Extrait du texte —
L’analyse des sédiments du lac de Chichancanab, dans la péninsule du Yucatán au sud-est du Mexique, mettrait au jour une succession de sécheresses qui pourrait être responsable de la chute de l’Empire maya.
Selon une étude de chercheurs anglais et américains, dirigée par Nicholas Evans de l’université de Cambridge (Angleterre) et publiée dans Science , l’analyse des sédiments du lac de Chichancanab, dans la péninsule du Yucatán au sud-est du Mexique, mettrait au jour une succession de sécheresses qui pourrait être responsable de la chute de l’Empire maya.
Les chercheurs estiment que les précipitations annuelles entre l’an 700 et l’an 1000 ont diminué de moitié en moyenne. Elles ont même chuté de 70% pendant au moins trois grandes périodes de sécheresse. Une première peu après l’an 600, une deuxième qui a duré une centaine d’années entre 750 et 850. La troisième aurait eu lieu à la fin du premier millénaire, entre 950 et 1050. Cette dernière concorde avec le début de l’optimum climatique médiéval. Une période exceptionnellement chaude sur l’Atlantique Nord, qui a notamment permis aux Vikings de s’établir au Groenland.
Pour Chloé Andrieu, chargée de recherche au CNRS en archéologie des Amériques, les résultats sont tout à fait crédibles mais la conclusion est trop hâtive. «Il y a plusieurs points qui me gênent dans cette publication», explique-t-elle. «Elle n’apporte pas assez d’éléments sur la chronologie et, en ne se basant que sur un seul lac, elle occulte tout le reste du territoire, sachant que l’Empire maya était plus grand que la France!»
«Ce n’est pas la première étude qui met en avant cette théorie», appuie Stéphen Rostain, directeur de recherche au laboratoire Archéologie des Amériques du CNRS à la Sorbonne. «Mais je ne pense pas qu’on puisse résumer à un épisode de sécheresse l’écroulement d’une civilisation aussi puissante que l’était l’Empire maya.»
Un règne long de plusieurs millénaires
Les Mayas ont régné sur une partie de l’Amérique centrale pendant plusieurs milliers d’années, de 2600 avant J.-C. jusqu’à l’arrivée des Occidentaux à la fin de XVe siècle. Un peu à la manière de la civilisation égyptienne, elle a connu plusieurs périodes. Au vu de l’étendue de son territoire dans une zone tropicale, il est fort probable que les climats y aient été très diversifiés. «Rien ne dit que la sécheresse qu’a connu le nord du Yucatán était aussi sévère à une centaine de kilomètres plus au sud,» explique Chloé Andrieu. «L’information donnée par ce lac est trop localisée pour s’étendre à tout l’Empire.»

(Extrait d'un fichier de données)
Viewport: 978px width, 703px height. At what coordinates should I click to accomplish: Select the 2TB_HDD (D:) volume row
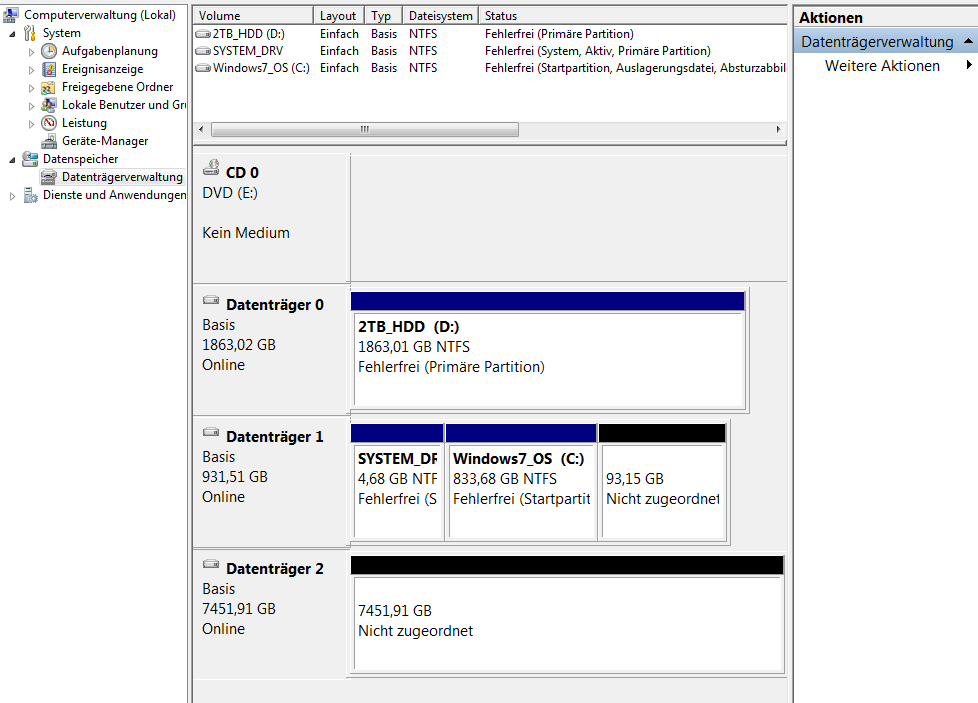490,34
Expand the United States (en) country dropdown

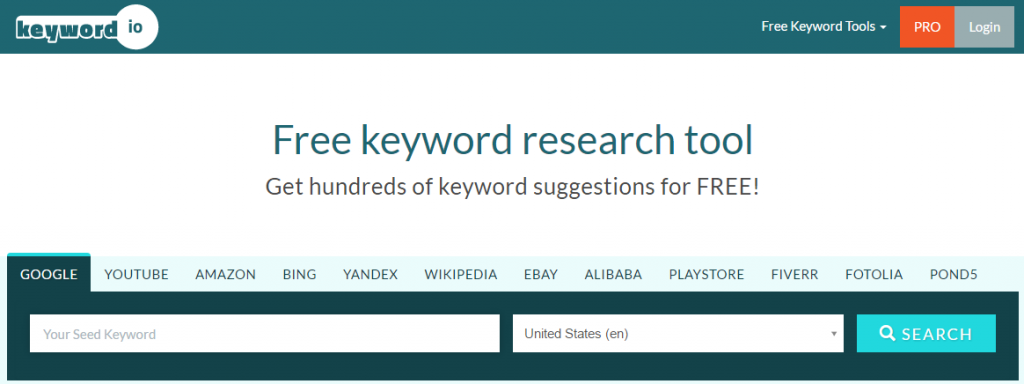click(678, 334)
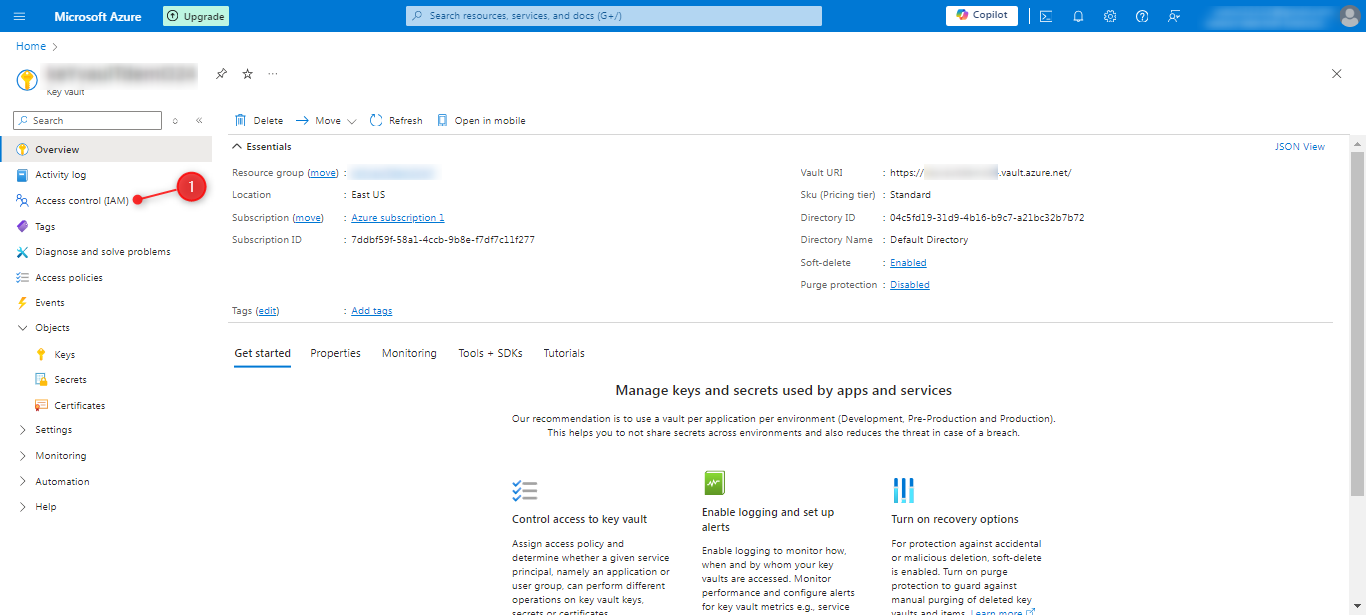Open the JSON View link
The width and height of the screenshot is (1366, 615).
pyautogui.click(x=1299, y=147)
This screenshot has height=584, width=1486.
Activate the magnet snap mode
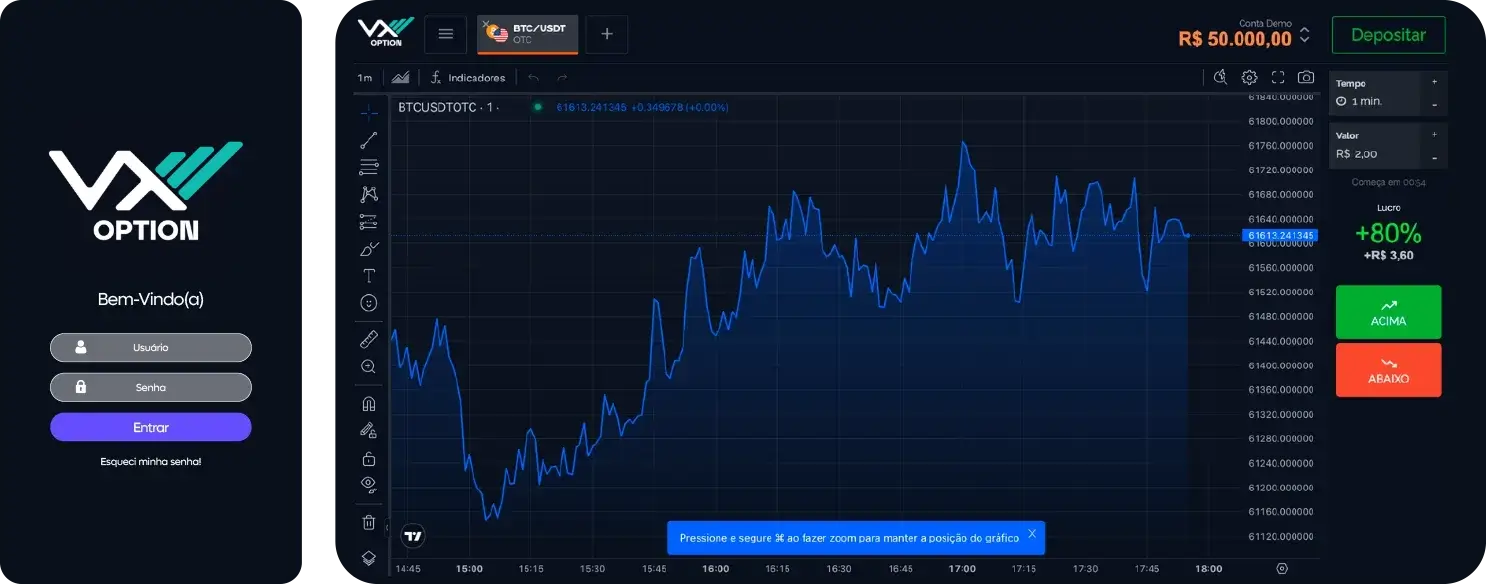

Objectifs —
**a.** Indiquez si chacune des affirmations suivantes concorde avec le texte sur la chute de l'Empire maya, en répondant par oui ou par non et en citant à l'identique les mots du texte qui tranchent. (i) L'étude a été dirigée par un chercheur de l'université de Cambridge. (ii) Selon les chercheurs, les précipitations annuelles ont baissé de 70 % en moyenne entre l'an 700 et l'an 1000. (iii) La troisième période de sécheresse coïncide avec le début de l'optimum climatique médiéval.
**b.** D'après le texte sur la chute de l'Empire maya, pourquoi Chloé Andrieu estime-t-elle que les données du lac de Chichancanab ne permettent pas de conclure pour l'ensemble de l'Empire ? Répondez en une à trois phrases.
**c.** Reprenez le texte sur la chute de l'Empire maya à la suite de sa dernière phrase.

Réponses par consigne —
**a.**
(i) Oui : « dirigée par Nicholas Evans de l’université de Cambridge (Angleterre) ».
(ii) Non : « les précipitations annuelles entre l’an 700 et l’an 1000 ont diminué de moitié en moyenne ».
(iii) Oui : « Cette dernière concorde avec le début de l’optimum climatique médiéval. »

**b.** L'étude ne repose que sur un seul lac, alors que l'Empire maya était plus grand que la France et que ses climats étaient sans doute très variés. Rien n'indique que la sécheresse subie par le nord du Yucatán ait été aussi sévère une centaine de kilomètres plus au sud. L'information tirée de ce lac est donc trop localisée pour valoir pour tout l'Empire.

**c.**
Il est indéniable que l’an 1000 marque une rupture entre la période classique et la période postclassique. «Tout le système politique des royautés sacrées s’écroule à cette époque», raconte Cholé Andrieu. «La civilisation maya était organisée en petits royaumes indépendants mais liés les uns autres. À partir du VIIIe siècle, l’Empire connaît une grave crise politique. Les cités se font de plus en plus la guerre entre elles, et à partir de 830, on voit même disparaître toute trace d’écriture.»
La sécheresse ne peut expliquer à elle seule la fin de cette civilisation
Les raisons de cet effondrement semblent donc multiples et les indices annonciateurs bien antérieurs. Les populations avaient commencé à déserter les anciens sites, dès le VIIIe siècle. «C’est évident que cette sécheresse a eu des effets terribles», ajoute Stéphen Rostain. «Mais elle ne peut expliquer à elle seule la fin de cette civilisation. D’autant que les peuples amérindiens étaient beaucoup moins sensibles au changement climatique que nous pouvons l’être. Ils s’adaptaient aux aléas du climat car ils avaient un rapport à la terre beaucoup plus direct.»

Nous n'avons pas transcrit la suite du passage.